Restaurata ed esposta opera del ‘500: ecco la statua del santo sconosciuto

di Giuseppe Gugliuzzo

Esposta al pubblico l’antica statua del ‘500, scoperta in chiesa madre, quasi tre anni fa. Il simulacro ligneo, attribuito a San Nicola di Mira o di Bari, “ritrovato” nascosto all’interno della statua settecentesca di San Biagio (in occasione dei restauri finanziati da Antonio Zappalà), si può ora ammirare in una nicchia ricavata in basilica.

La notizia della sensazionale scoperta era stata data da Biancavilla Oggi, che nel dicembre 2015 aveva pubblicato anche il video che mostra il momento cruciale.

L’antica statua ha le insegne proprie del Vescovo, cioè mitria e pastorale, ma anche il Vangelo in mano e un angelo.

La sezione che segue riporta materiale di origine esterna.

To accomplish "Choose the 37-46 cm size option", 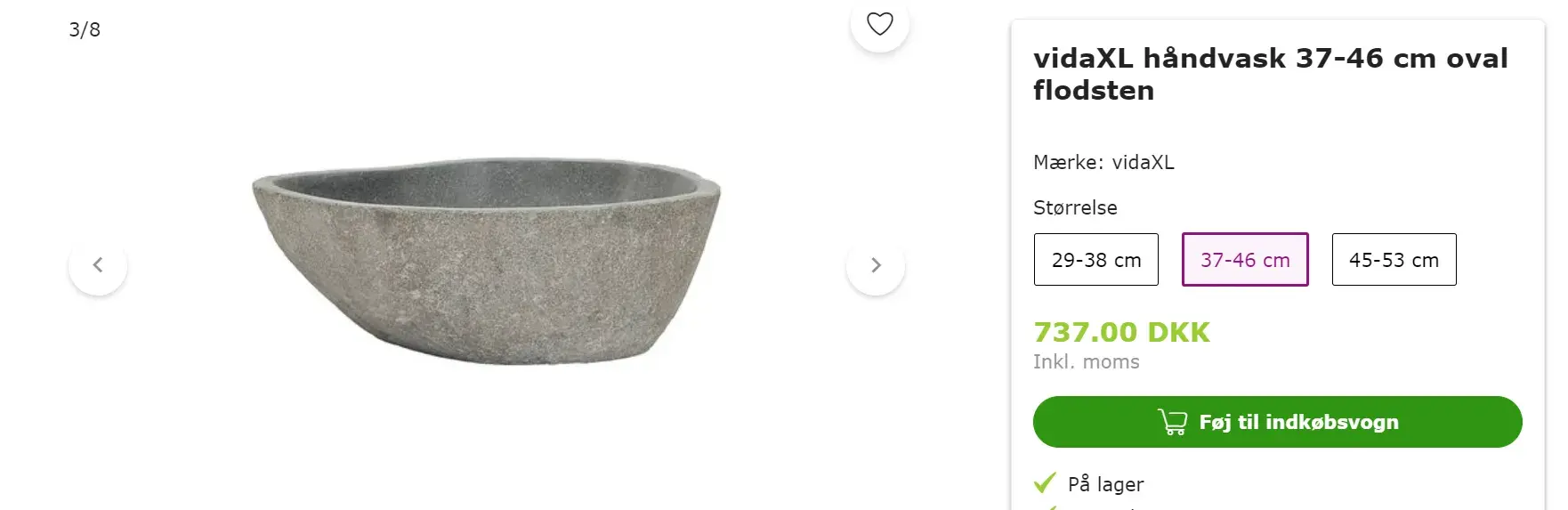I will (1244, 260).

San Nicola di Mira è molto venerato sia dalla Chiesa d’Oriente che d’Occidente. Ma è una ipotesi.

«Sicuramente – afferma a Biancavilla Oggi il prevosto di Biancavilla, don Pino Salerno – la statua è stata coperta per cancellare e dimenticare il rito greco-bizantino e far posto a quello latino dal ‘600 in poi, come testimonia anche l’icona della Madonna dell’Elemosina che fu “latinizzata” con l’aggiunta delle lettere latine, o la statua di San Zenone che fu coperta dalla tela del Tamo nel ‘700».

La statua, come si evince dal restauro realizzato dalla ditta “Calvagna restauri” di Aci Sant’Antonio, non è di manifattura locale.

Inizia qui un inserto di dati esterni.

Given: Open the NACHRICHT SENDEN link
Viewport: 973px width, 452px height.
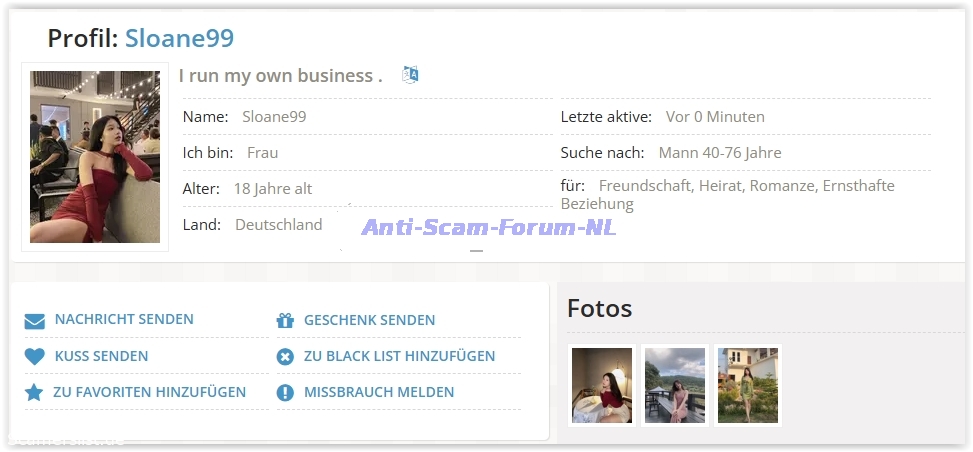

Il prevosto ha lanciato un appello, affinché qualcuno possa portare avanti degli studi storici e iconografici del simulacro in questione, un gioiello che si aggiunge al patrimonio artistico e culturale di Biancavilla. Appello che lo stesso padre Pino aveva già anticipato a Biancavilla Oggi lo scorso dicembre.